Task description: Starting at the line that contains "Given: Show data grouped by Days" and ending at the line that contains "Task: Select the", the lines below are to be given again exactly, with nothing added.

Provided material:
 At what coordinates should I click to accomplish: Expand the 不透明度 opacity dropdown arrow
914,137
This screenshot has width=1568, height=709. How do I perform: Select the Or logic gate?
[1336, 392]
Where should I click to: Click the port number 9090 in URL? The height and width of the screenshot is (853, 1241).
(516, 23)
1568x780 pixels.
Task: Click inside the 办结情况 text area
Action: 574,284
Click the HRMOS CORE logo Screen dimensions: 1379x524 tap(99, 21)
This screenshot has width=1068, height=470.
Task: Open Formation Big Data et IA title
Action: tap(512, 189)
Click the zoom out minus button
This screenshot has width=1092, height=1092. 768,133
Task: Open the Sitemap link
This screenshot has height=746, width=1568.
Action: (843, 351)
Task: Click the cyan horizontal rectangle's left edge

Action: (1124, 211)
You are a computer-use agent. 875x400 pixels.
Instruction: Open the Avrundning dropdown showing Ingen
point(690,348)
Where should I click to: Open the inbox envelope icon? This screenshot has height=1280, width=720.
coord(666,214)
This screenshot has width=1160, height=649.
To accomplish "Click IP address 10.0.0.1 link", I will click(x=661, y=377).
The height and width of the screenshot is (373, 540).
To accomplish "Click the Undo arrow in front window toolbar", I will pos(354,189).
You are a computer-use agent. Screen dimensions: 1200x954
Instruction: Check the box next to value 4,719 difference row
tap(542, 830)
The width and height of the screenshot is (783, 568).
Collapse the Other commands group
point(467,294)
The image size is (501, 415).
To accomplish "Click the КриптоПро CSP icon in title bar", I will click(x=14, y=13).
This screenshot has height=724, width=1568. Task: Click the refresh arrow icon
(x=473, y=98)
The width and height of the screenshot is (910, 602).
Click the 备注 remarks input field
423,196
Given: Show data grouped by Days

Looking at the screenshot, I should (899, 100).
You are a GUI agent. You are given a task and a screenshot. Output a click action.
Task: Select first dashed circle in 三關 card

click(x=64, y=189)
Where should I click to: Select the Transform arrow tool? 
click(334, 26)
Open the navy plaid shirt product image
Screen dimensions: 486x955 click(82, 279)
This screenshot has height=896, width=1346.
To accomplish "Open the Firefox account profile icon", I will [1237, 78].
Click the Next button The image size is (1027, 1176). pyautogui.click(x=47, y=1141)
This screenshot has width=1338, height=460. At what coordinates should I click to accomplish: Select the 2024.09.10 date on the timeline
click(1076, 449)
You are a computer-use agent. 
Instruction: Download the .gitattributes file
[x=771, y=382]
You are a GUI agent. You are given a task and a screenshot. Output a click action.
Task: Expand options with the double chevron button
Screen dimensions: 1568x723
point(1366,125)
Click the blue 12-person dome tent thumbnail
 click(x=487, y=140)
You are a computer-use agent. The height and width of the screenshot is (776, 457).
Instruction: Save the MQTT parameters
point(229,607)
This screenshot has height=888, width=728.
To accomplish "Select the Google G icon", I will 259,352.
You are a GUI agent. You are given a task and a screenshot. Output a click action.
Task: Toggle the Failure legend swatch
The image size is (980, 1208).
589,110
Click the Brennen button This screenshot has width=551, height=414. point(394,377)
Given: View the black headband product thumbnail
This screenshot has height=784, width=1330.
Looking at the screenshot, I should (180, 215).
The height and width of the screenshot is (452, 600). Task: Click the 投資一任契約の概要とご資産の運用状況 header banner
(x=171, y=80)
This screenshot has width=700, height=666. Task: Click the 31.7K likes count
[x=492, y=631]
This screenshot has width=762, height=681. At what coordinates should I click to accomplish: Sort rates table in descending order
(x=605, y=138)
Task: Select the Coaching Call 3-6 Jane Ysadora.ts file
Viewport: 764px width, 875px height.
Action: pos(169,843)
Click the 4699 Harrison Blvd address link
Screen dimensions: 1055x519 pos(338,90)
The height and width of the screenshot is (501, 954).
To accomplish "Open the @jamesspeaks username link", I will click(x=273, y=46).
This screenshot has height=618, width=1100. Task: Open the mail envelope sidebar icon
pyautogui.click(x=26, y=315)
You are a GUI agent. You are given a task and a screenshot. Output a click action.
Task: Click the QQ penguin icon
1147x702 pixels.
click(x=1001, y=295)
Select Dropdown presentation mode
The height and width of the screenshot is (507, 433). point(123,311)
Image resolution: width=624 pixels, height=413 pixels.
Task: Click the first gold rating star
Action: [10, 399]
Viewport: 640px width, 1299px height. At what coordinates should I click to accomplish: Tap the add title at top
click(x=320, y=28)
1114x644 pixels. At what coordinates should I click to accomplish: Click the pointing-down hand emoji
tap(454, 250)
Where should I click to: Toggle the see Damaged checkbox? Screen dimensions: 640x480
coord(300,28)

Reply to the task:
Given: Show data grouped by Days

Looking at the screenshot, I should (899, 100).
You are a GUI agent. You are given a task and a screenshot. Output a click action.
Task: Select first dashed circle in 三關 card

click(x=64, y=189)
Where should I click to: Select the Transform arrow tool? 
click(334, 26)
Open the navy plaid shirt product image
Screen dimensions: 486x955 click(82, 279)
This screenshot has height=896, width=1346.
To accomplish "Open the Firefox account profile icon", I will [1237, 78].
Click the Next button The image size is (1027, 1176). pyautogui.click(x=47, y=1141)
This screenshot has width=1338, height=460. At what coordinates should I click to accomplish: Select the 2024.09.10 date on the timeline
click(1076, 449)
You are a computer-use agent. 
Instruction: Download the .gitattributes file
[x=771, y=382]
You are a GUI agent. You are given a task and a screenshot. Output a click action.
Task: Expand options with the double chevron button
Screen dimensions: 1568x723
point(1366,125)
Click the blue 12-person dome tent thumbnail
 click(x=487, y=140)
You are a computer-use agent. The height and width of the screenshot is (776, 457).
Instruction: Save the MQTT parameters
point(229,607)
This screenshot has height=888, width=728.
To accomplish "Select the Google G icon", I will 259,352.
You are a GUI agent. You are given a task and a screenshot. Output a click action.
Task: Toggle the Failure legend swatch
The image size is (980, 1208).
589,110
Click the Brennen button This screenshot has width=551, height=414. point(394,377)
Given: View the black headband product thumbnail
This screenshot has height=784, width=1330.
Looking at the screenshot, I should (180, 215).
The height and width of the screenshot is (452, 600). Task: Click the 投資一任契約の概要とご資産の運用状況 header banner
(x=171, y=80)
This screenshot has width=700, height=666. Task: Click the 31.7K likes count
[x=492, y=631]
This screenshot has width=762, height=681. At what coordinates should I click to accomplish: Sort rates table in descending order
(x=605, y=138)
Task: Select the Coaching Call 3-6 Jane Ysadora.ts file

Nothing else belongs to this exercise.